OfBorg aarch64-darwin builds causing bottleneck

errnoh · October 31, 2024, 1:51pm

There seems to be a bottleneck for the nixpkgs PR workflow, caused by limited availability of aarch64-darwin builders, which seem to take multiple days right now. I don’t have exact data to support this as the monitoring Grafana linked on GitHub - NixOS/ofborg: @ofborg tooling automation https://monitoring.ofborg.org/dashboard/db/ofborg seems to be empty, but I’m sure most people reading this are aware of the problem.
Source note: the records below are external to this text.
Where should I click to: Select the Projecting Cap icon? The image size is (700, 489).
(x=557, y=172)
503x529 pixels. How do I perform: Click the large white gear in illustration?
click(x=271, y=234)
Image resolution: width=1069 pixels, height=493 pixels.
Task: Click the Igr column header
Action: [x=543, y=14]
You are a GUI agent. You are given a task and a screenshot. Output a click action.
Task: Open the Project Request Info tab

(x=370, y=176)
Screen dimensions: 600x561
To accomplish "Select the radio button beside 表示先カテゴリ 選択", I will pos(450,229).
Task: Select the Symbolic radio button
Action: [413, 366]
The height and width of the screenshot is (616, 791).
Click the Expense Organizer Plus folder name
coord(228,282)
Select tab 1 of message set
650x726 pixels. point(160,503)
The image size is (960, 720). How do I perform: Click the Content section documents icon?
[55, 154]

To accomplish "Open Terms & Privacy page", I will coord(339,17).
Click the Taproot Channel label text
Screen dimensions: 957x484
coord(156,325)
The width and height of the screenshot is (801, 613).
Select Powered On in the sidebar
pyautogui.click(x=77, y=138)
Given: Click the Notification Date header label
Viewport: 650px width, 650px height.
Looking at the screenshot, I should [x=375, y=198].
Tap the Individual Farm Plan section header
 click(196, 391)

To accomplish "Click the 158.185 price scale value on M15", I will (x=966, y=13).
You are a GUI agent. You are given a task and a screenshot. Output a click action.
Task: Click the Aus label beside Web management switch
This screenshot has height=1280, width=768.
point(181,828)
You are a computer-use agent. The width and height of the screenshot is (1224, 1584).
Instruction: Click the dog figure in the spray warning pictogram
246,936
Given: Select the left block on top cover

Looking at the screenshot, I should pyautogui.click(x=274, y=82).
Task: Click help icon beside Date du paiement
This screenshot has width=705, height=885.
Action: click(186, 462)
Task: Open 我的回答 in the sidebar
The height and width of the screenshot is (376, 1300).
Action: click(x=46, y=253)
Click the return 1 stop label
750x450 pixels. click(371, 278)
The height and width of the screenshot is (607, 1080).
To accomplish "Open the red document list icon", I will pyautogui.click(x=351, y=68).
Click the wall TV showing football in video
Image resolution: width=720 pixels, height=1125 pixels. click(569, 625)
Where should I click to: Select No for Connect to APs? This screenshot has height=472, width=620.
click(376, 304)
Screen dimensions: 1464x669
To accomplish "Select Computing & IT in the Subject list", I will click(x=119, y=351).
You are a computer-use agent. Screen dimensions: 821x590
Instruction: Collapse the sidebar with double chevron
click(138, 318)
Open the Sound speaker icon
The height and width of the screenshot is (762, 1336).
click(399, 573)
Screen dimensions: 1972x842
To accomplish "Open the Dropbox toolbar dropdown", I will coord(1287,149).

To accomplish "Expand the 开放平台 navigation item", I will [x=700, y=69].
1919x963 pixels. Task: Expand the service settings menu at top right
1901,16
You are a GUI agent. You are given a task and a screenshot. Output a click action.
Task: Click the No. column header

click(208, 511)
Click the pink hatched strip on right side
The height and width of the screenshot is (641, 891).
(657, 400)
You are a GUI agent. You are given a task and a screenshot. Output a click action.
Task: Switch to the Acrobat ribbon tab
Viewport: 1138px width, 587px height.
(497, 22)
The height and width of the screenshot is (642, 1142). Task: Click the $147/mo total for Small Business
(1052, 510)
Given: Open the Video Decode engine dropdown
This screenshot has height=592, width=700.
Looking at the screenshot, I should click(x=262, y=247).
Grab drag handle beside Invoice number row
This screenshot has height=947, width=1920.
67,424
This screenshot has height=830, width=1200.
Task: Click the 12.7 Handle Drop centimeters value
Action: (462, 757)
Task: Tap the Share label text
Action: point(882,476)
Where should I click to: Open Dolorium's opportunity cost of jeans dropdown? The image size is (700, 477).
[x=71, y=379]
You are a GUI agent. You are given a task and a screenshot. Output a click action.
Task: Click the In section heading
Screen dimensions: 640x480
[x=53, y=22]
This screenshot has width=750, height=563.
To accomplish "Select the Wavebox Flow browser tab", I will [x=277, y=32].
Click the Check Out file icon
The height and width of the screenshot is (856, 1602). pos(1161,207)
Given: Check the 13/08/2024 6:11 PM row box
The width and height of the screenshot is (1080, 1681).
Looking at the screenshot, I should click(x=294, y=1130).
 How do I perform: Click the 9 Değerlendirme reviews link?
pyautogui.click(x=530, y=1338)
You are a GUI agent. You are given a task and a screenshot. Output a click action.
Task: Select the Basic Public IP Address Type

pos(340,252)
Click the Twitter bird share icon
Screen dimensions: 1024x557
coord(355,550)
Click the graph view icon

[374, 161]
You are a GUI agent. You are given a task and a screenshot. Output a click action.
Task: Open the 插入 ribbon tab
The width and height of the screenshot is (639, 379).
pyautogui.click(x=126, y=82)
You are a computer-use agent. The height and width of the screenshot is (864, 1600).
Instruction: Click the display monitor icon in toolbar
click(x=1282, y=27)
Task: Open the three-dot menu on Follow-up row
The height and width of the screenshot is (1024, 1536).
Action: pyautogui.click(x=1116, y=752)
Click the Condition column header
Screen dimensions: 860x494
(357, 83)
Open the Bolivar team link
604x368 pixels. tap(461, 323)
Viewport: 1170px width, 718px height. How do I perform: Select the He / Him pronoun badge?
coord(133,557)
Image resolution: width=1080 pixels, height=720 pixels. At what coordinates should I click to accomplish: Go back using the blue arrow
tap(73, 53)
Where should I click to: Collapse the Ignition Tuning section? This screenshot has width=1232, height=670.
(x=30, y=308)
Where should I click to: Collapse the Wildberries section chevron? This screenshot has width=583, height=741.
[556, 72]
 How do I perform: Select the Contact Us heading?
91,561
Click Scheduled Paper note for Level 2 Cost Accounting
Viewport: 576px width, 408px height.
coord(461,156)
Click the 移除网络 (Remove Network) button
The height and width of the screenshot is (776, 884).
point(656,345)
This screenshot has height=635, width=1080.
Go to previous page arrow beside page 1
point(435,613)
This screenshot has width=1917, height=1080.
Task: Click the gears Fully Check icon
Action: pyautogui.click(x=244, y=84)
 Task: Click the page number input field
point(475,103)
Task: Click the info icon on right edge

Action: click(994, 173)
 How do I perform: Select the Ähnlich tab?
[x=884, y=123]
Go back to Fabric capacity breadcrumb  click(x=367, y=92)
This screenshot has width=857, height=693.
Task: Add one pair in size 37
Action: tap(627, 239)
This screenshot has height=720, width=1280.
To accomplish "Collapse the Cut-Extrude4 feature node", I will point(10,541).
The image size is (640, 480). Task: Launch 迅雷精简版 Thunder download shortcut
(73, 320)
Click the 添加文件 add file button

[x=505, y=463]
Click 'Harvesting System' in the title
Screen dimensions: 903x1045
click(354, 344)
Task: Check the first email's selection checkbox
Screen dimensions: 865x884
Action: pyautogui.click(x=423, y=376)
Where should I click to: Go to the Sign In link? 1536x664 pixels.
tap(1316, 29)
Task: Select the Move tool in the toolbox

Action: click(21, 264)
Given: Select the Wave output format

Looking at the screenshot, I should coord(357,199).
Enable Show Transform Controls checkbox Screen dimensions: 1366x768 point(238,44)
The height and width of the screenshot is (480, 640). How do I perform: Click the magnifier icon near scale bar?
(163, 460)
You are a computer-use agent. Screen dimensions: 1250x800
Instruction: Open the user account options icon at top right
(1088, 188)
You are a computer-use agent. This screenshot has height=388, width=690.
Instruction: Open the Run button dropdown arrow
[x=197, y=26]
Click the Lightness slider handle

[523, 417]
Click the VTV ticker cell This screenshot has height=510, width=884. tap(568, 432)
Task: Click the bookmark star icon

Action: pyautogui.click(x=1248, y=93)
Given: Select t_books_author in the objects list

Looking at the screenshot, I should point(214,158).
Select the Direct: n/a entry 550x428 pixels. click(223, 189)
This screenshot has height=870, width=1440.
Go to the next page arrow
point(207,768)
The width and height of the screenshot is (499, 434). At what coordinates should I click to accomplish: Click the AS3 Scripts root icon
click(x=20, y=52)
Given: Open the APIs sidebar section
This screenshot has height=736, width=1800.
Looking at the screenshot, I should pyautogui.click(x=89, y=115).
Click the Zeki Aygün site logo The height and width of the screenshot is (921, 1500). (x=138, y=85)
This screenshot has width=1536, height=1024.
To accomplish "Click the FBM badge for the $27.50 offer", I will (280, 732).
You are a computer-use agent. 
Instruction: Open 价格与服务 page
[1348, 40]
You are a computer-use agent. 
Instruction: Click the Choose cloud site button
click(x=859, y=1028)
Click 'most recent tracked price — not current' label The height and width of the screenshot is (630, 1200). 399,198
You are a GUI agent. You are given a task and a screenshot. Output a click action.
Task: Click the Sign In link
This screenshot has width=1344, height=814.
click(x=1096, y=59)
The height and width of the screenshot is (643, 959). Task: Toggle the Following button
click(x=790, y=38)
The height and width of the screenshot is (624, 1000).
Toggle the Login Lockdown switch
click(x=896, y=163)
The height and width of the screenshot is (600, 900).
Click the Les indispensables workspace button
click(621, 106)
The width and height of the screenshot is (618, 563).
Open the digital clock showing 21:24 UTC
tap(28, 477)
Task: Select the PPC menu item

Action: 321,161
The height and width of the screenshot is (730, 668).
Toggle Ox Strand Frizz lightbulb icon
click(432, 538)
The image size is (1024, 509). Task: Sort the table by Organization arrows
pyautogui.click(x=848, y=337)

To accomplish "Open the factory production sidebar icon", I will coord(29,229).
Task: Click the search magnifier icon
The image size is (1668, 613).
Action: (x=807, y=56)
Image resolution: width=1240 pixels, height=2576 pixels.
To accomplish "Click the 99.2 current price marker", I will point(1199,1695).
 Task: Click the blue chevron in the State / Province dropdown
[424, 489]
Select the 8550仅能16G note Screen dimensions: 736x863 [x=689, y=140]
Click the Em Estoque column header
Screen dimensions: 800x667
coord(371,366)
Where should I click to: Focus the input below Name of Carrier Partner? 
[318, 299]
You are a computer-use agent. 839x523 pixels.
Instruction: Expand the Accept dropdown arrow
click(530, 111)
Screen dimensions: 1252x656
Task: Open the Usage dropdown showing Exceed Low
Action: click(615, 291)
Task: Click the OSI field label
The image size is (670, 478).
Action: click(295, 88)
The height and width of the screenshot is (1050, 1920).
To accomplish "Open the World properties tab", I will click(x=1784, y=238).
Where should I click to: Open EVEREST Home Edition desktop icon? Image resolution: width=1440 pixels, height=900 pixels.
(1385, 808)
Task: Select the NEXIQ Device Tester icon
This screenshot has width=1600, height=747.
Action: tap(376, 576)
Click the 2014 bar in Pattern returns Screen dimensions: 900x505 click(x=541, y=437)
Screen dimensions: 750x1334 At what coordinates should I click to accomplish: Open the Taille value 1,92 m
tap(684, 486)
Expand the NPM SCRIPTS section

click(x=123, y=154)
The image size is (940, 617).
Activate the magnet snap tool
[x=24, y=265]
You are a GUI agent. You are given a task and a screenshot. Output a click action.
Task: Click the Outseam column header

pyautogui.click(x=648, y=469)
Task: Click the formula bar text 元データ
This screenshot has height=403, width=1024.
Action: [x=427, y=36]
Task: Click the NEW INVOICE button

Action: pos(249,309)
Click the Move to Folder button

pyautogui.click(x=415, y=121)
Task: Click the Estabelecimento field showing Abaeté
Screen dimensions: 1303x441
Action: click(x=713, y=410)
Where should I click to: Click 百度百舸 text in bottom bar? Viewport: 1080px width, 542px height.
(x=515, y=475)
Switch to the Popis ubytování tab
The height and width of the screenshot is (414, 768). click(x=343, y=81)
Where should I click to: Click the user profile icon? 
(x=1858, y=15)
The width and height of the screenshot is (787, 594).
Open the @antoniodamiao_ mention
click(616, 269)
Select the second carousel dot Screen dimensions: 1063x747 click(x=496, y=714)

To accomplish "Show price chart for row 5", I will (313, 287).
Since I couldn’t find any discussion related to this specific topic I’d like to start a thread about this issue. The initial questions I have would be:

What do the p95 queue times look like for each platform?
What does the current builder infrastructure look like?
Is there a pattern (hours/weekdays) for when most build requests are happening?
What would be the options for improving the situation? (Spin up scaleway machines in order to do more builds, ask people to run builder nodes on their old M1 Mac Minis, etc)

To me this seems like quite high priority issue as solving it would speed up the waiting time for checks to complete on PRs possibly from multiple days to just hours.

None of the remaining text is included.